Liberal internationalism
Wright’s cautionary approach chimes with other accounts of the international system from different analytical and geographical perspectives.
The Indian international relations theorist Amitav Acharya examines the end of the American world order in his book with that title. Recent global power shifts have put paid to the hegemonic and hypocritically western vision dominated in fact by the US and Europe.
Recent global power shifts have put paid to the hegemonic and hypocritically western vision dominated by the US and Europe
While liberal internationalism will not disappear, it has to compete with alternative visions and models in what he describes as a multiplex rather than a multipolar world. Emerging powers like China, India, eastern and southeastern Asian, African and Latin-American states adopt a reformist and not a hostile approach to globalisation in the interests of international stability.
Acharya stresses the actual and potential power of their regional powers and organisations, exemplified by Indonesia’s role in the Association of Southeast Asian Nations.

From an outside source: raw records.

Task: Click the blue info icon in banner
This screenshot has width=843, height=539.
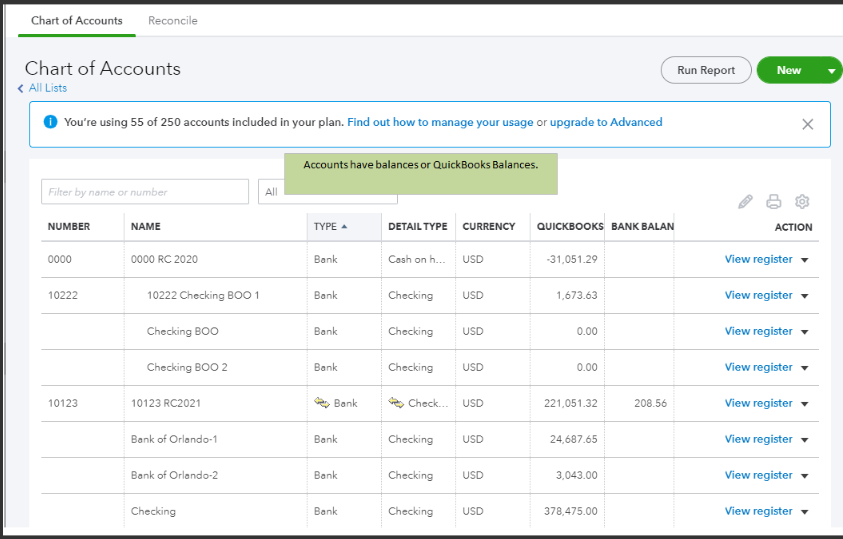Action: click(x=50, y=122)
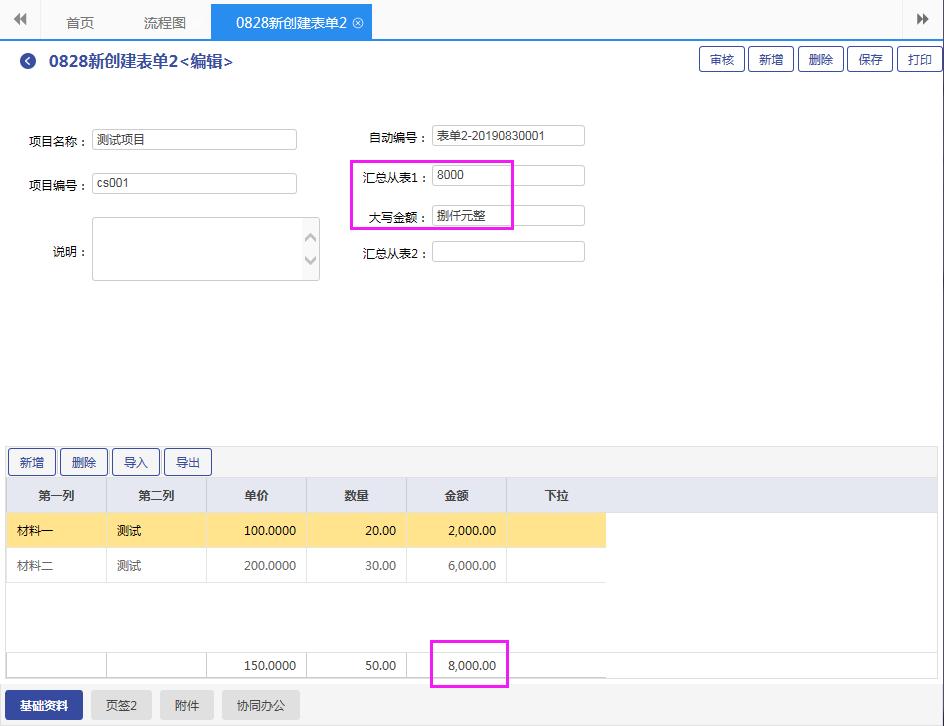Switch to the 首页 tab
Screen dimensions: 944x726
click(x=80, y=22)
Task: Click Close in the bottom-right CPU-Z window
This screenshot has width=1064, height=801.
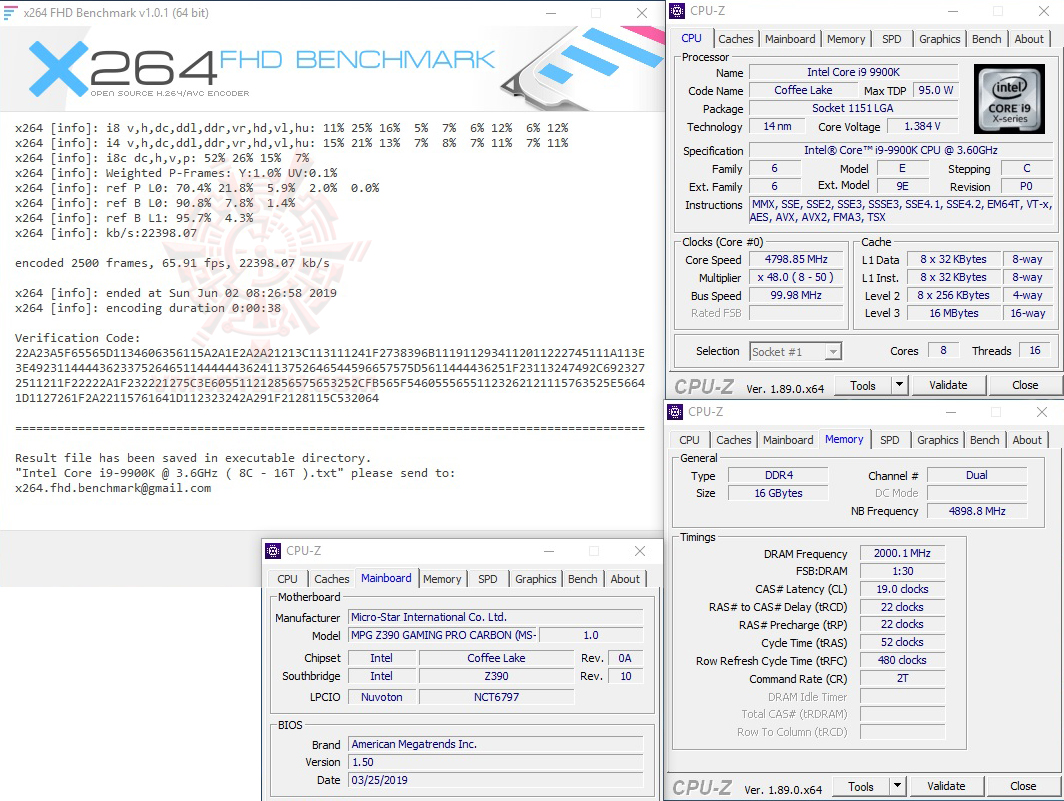Action: click(1023, 786)

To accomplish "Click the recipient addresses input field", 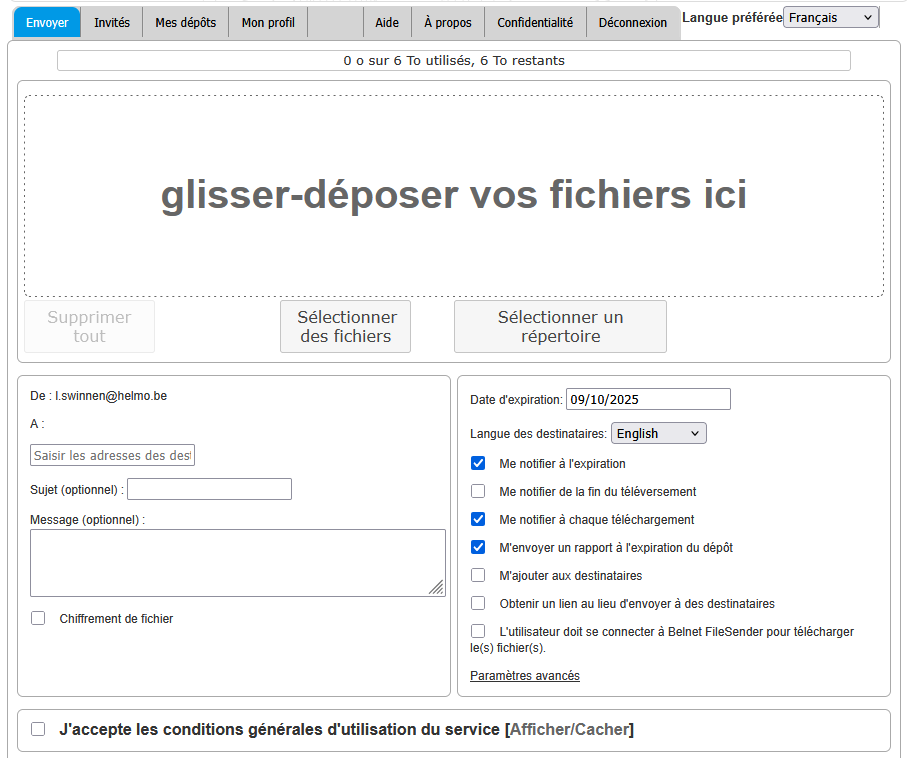I will click(112, 456).
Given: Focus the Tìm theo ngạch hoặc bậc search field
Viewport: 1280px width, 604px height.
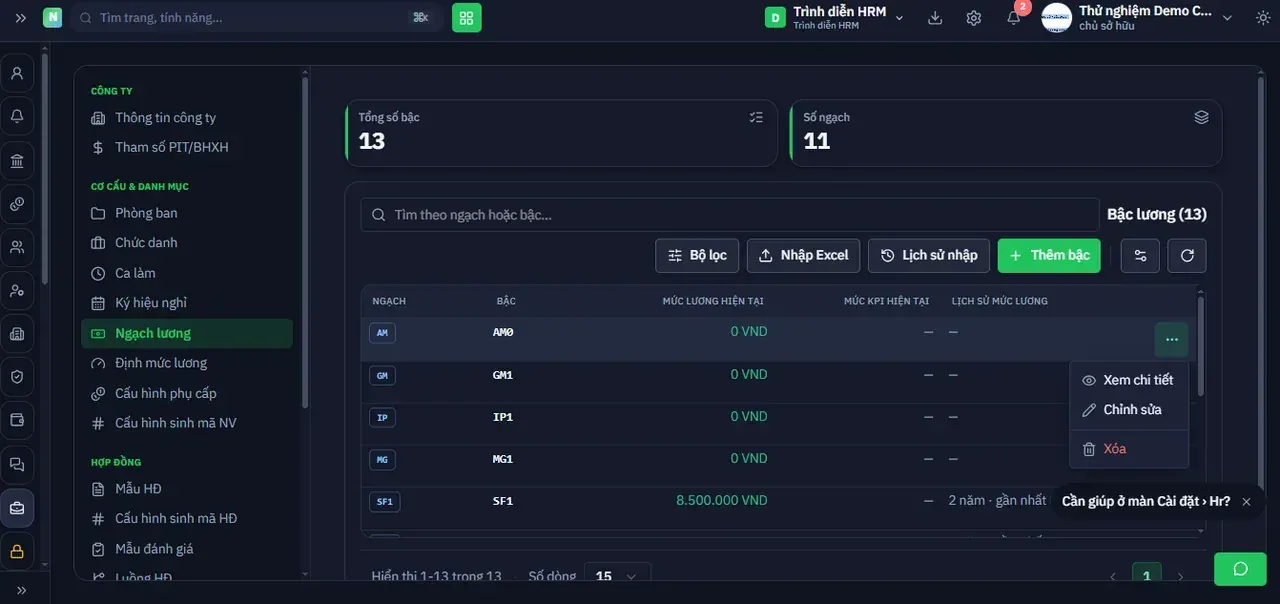Looking at the screenshot, I should (x=729, y=215).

This world is fundamentally challenged by the coronavirus crisis, whose speed of spread is completely new. Tackling its effects on international order overlaps with how it disrupts or reverses private capitalist globalisation by pushing it in a more public and statist direction.
Most important of all is how the promise of an alternative world contained in this epic pause of that globalisation provides lessons that must be applied to climate breakdown.
As another veteran observer of our world, Michael Viney, observed in his Irish Times column last week: “The social and economic turmoil of Covid-19 and its aftermath may well see a resurgence of individual and communal withdrawal from outworn and growth-driven forms of capitalism.”